Thank you!
Also, I should have said "longitudinal chromatic aberration," not lateral. And I thought about it... yes, the lens is probably NOT under-corrected for spherical aberration, per se, may be it's just almost ALL 'fast fifties' suffer from their spherical aberrations wide-open or near wide-open. I doubt correcting for incidental spherical aberration issues in a fast lens, wide-open, is a realistic optical engineering goal. That would be something you pay thousands of dollars for. (How do the Zeiss Otuses perform in this regard?) Clearly this lens appears to perform to the highest marks when stopped down.
Loss of contrast, Long. CA, these together with focus shift are quoted as the hallmarks of spherical aberration by H. H. Nasse in his "How to Read MTF Curves" white papers written for Zeiss.
(I don't want to hot-link these papers. Search them up. They're fantastic reads for people who did okay in math and science in high school or had some college, and generally enlightening in their observations and conclusions, otherwise. Also, his "Depth of Field and Bokeh" seems like it would be an absolute smash hit among the various photography forums.) So I presumed all the reports of focus issues had something to do with this.
Most of the reports of autofocus problems with the DA* 55/1.4 seem to be with back focus and users dialing in corrections for that. That could indicate focus shift, which, according to the articles on diglloyd, almost always manifests as back focus.
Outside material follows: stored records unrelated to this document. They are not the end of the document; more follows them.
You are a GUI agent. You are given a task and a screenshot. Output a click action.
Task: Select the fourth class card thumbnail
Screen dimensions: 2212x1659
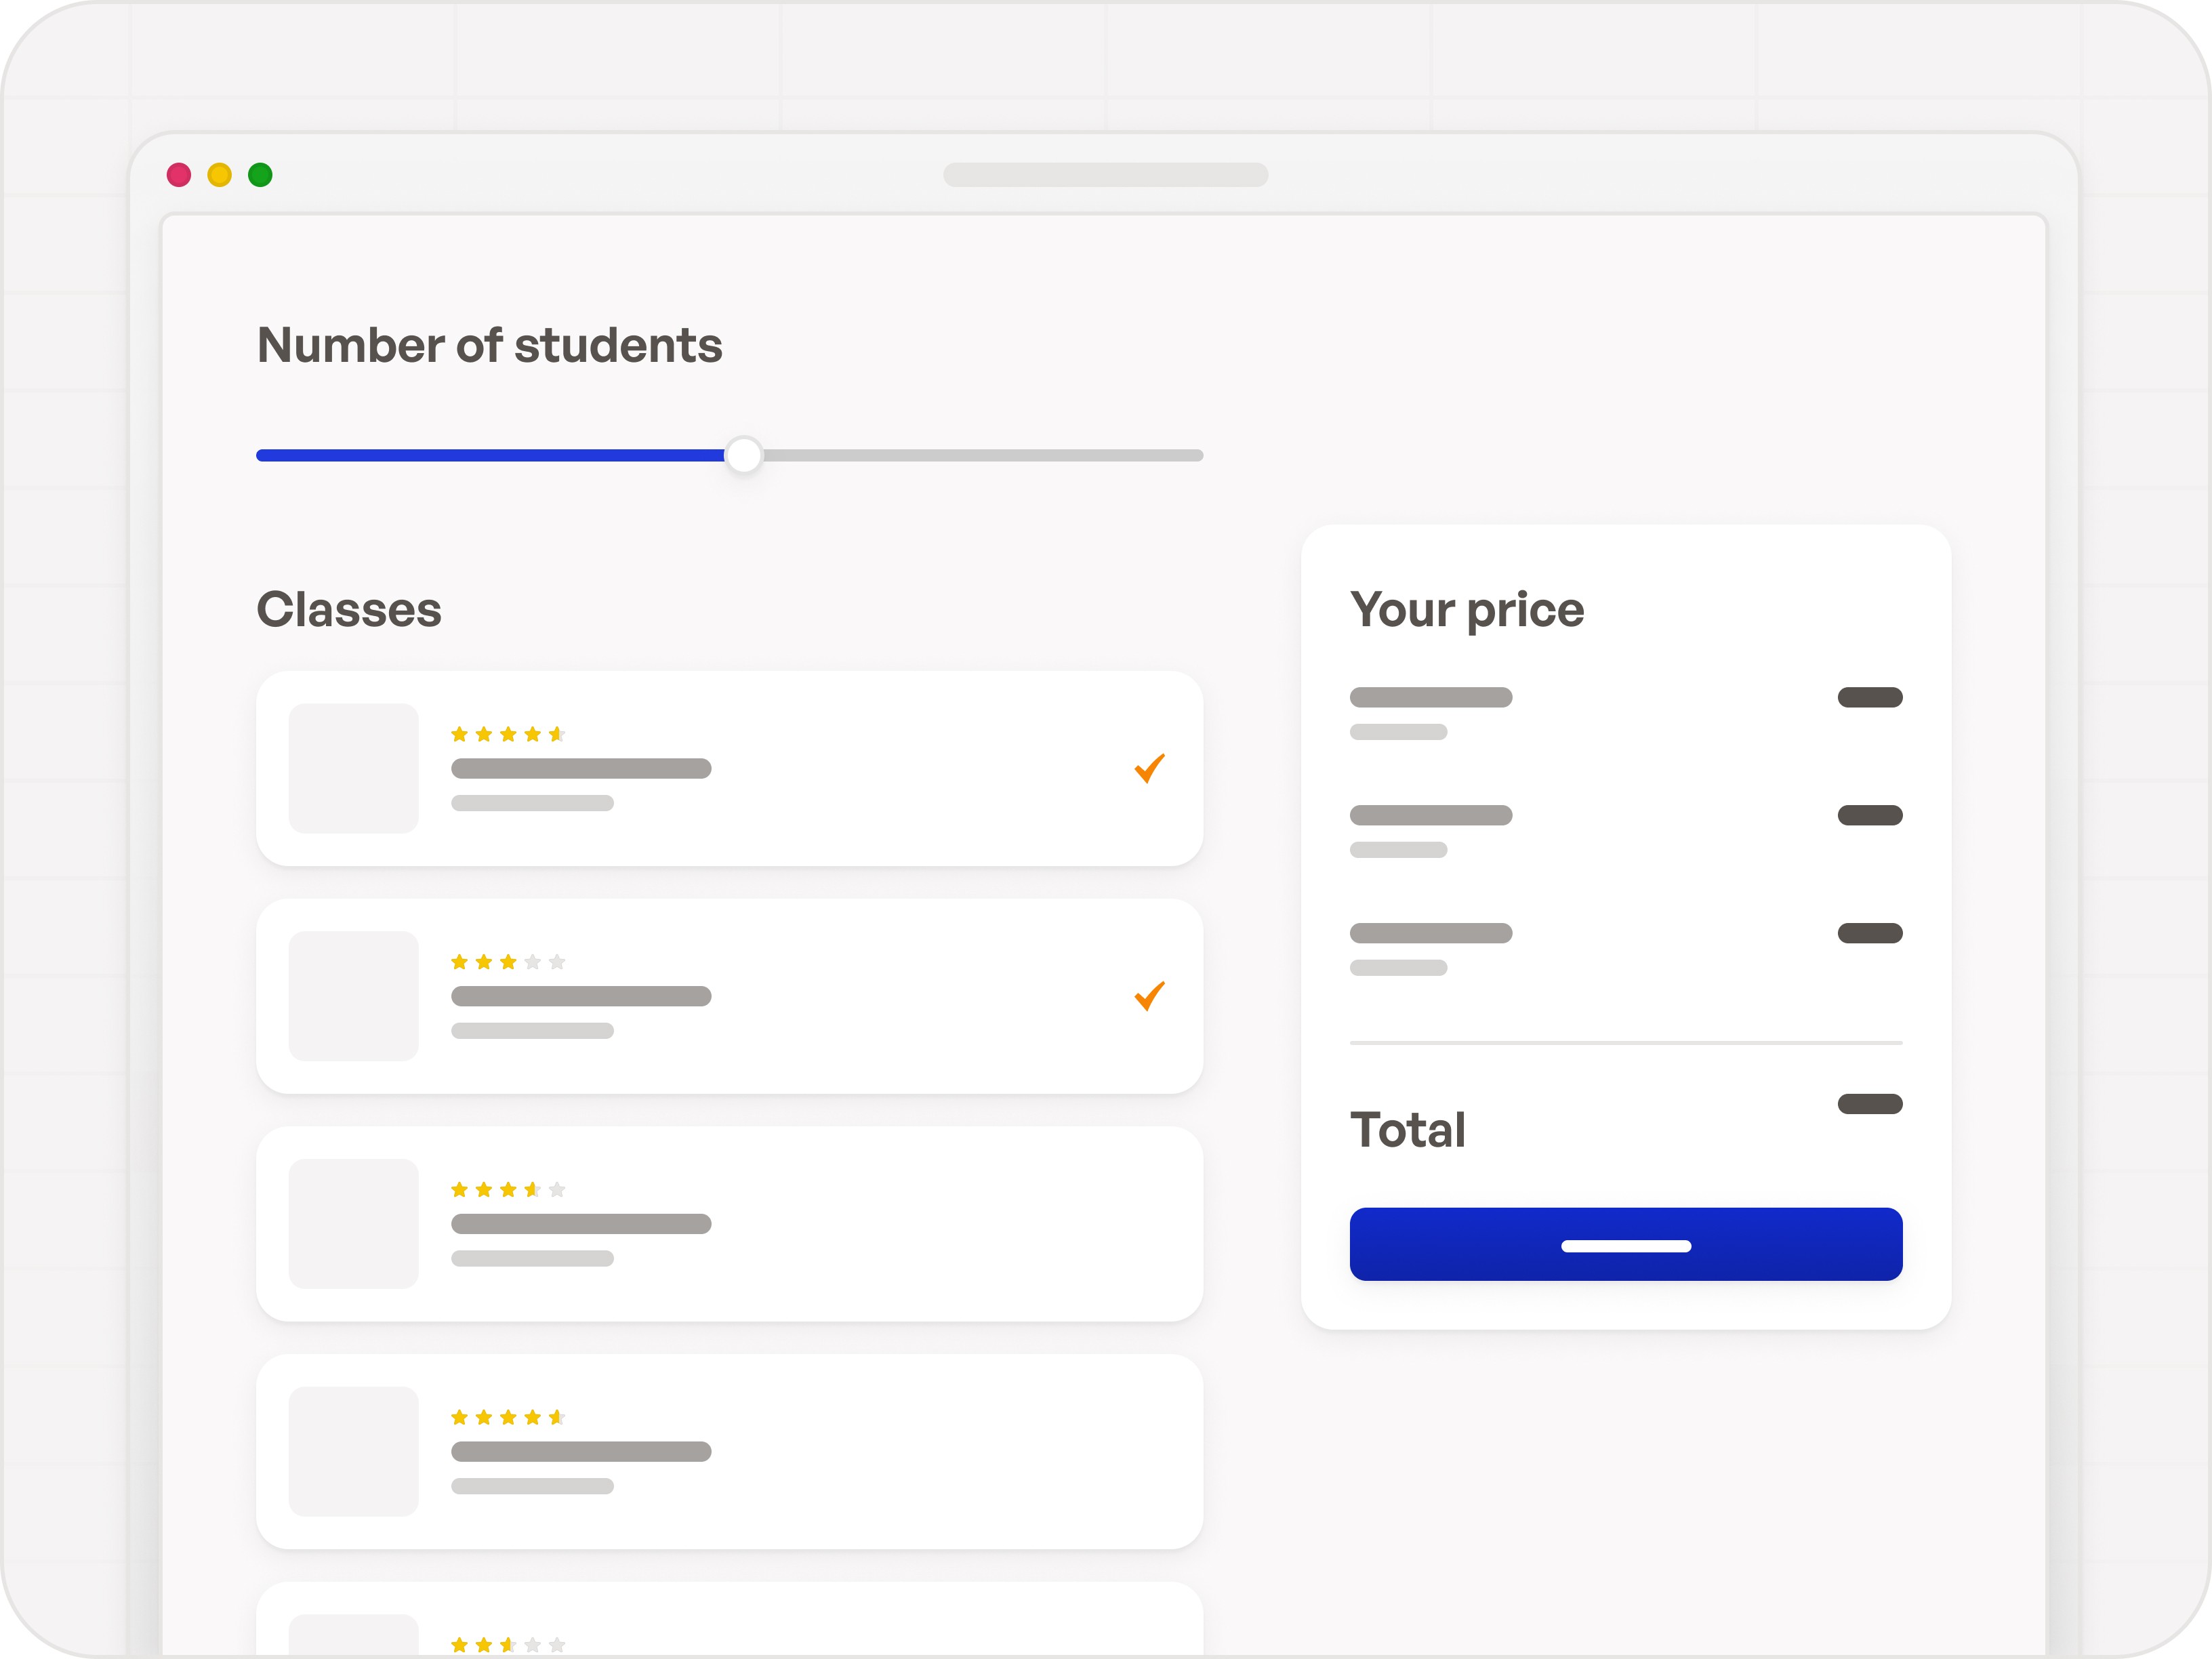point(353,1451)
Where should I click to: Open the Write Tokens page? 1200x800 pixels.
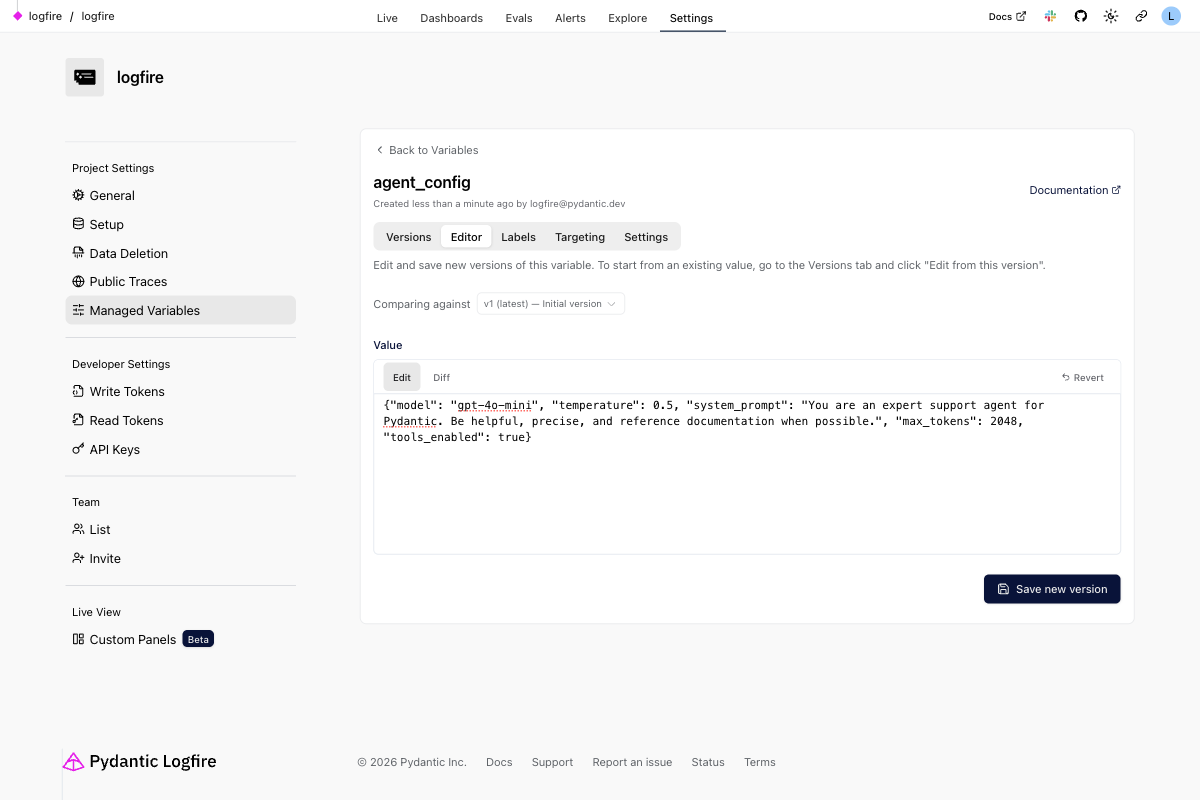click(x=126, y=392)
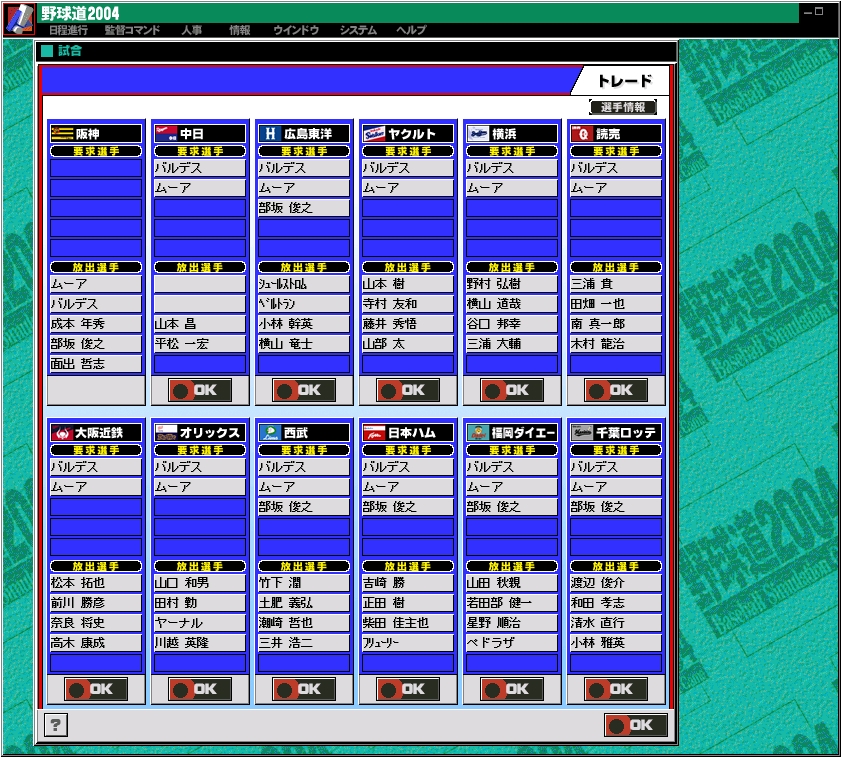Click the Hiroshima Toyo team logo icon
Screen dimensions: 841x757
[270, 134]
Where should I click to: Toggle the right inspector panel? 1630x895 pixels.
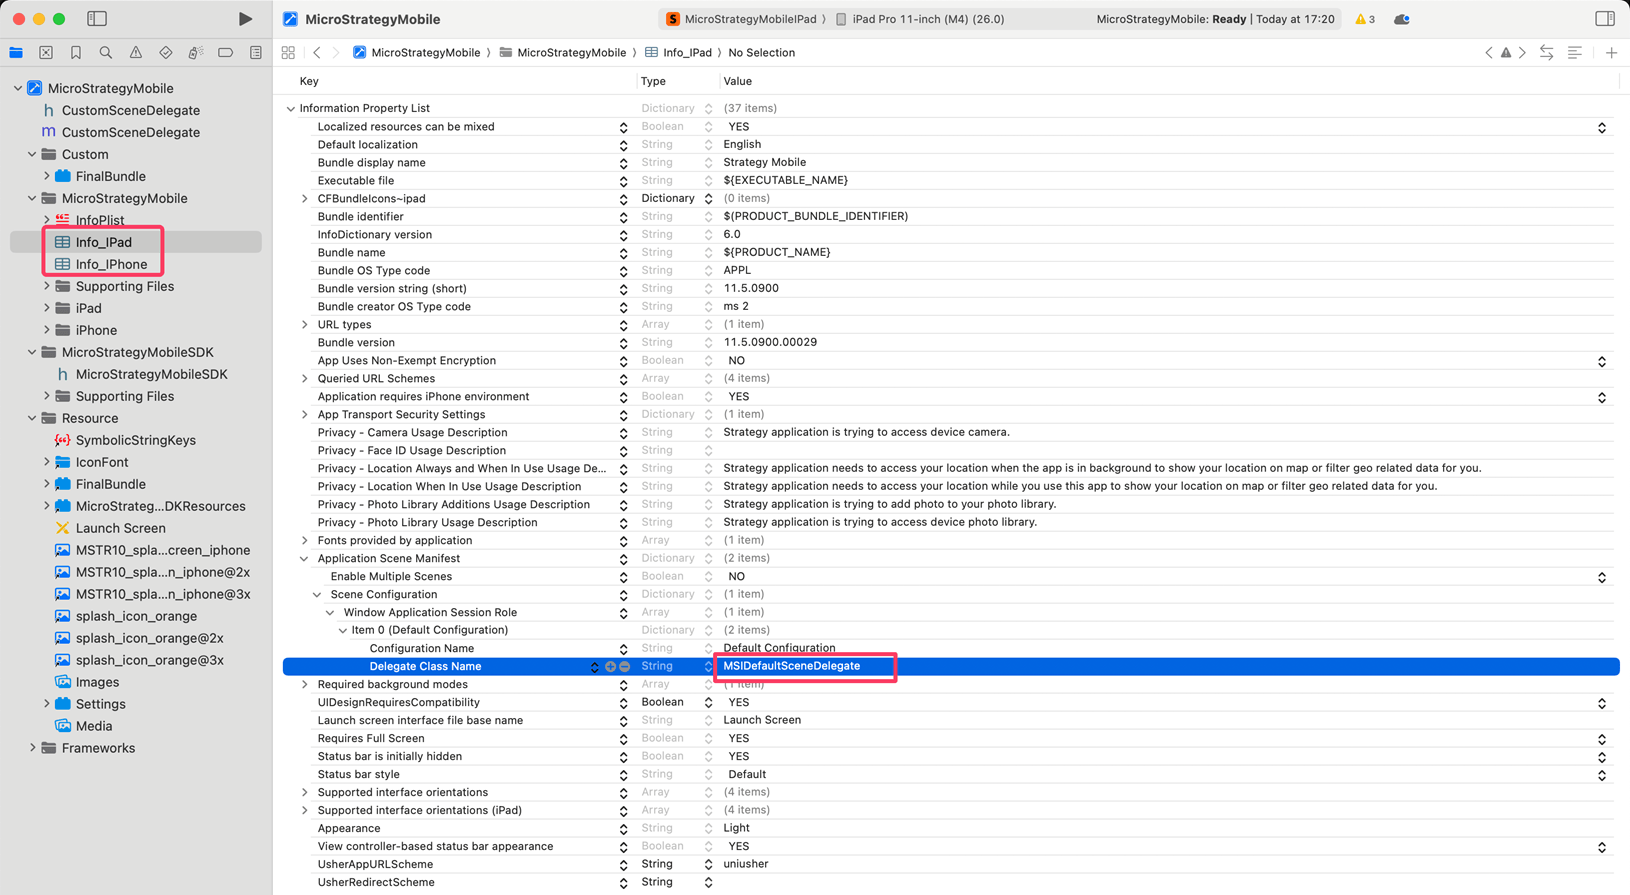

And he tested all the DA Limited primes (except the DA* 55) and found them all to exhibit focus shift. Which is kinda wild considering how slow they each are wide open. A compromise for the physical form factor of the lenses? Funky interactions with field curvature? Or maybe he's just got a severely critical eye, he is a militant wizard about sharpness. Then you have the highly visible reports of people trying a dozen DA* 55's and seeing all copies focus totally randomly, or having apparently tilted elements.
I think the biggest thing that triggers my curiosity, is the DA* 55/1.4 being marketed as specifically a "portrait lens" and being compared to the FA* 85/1.4. The FA* is reported to consistently front-focus and to "behave poorly" focused at infinity, though at what distances and what exactly that means, I don't know. And certainly it's tuned to be bokeh-licious, which would have something to do with engineered under-correction of spherical aberration, if you consider the writings of H.H. Nasse.
I also have a DA 20-40 Ltd., and I don't wonder about that lens, because it isn't marketed as being application-specific. It's just a solid all-around performer with no glaring weaknesses, a great "adjustable normal" walkaround lens, bomb-proof in handling flare, seemingly no loss in contrast working into the light, sharp as you need it to be stopped down, not horrendous wide open, just a little mushy on the edges like any other lens. I carry it in-hand on the street where it's easy to handle and I can bang it off lamp posts and not worry too much, spill some milk on it etc.
Right! Not "in-spec" per se, we know how that goes with copy variation (thanks in no small part to the lensrentals blog) and factory service centers, I mean just performing in-character. Whaddaya mean, we don't yet have a forum group that's gone in together on the $420 Imatest "Lite" version (with printed test chart!) and gone all sortsa crazy testing Pentax lenses? That might have to change! (Though you have to pay megabucks for the full version that can test MTF other than MTF50. MTF10 and MTF90 at 10, 20, 40 lp/mm would make great fodder for arguments.)
Can someone enlighten me as to what is meant when it's said a lens "doesn't perform well at infinity?" Are we talking a nose-dive in the MTF, some visually apparent optical aberrations, crappy autofocus at the near-infinity mark, etc? It's not something you hear about much from people who spend actually-reasonable amounts of money on glass I guess.
I did some hand-held aperture series with a brick wall and an actual scene. I'll bust out the tripod to tighten things up, and set up my metal ruler under good light indoors and posts some test results myself. So far I at least don't appear to have any centering issues. I focused manually stopped-down in live view, I'll have to work a few variations of focus technique, too. Hit me up with those anecdotes and I'll come back with the patent search tomfoolery I've done.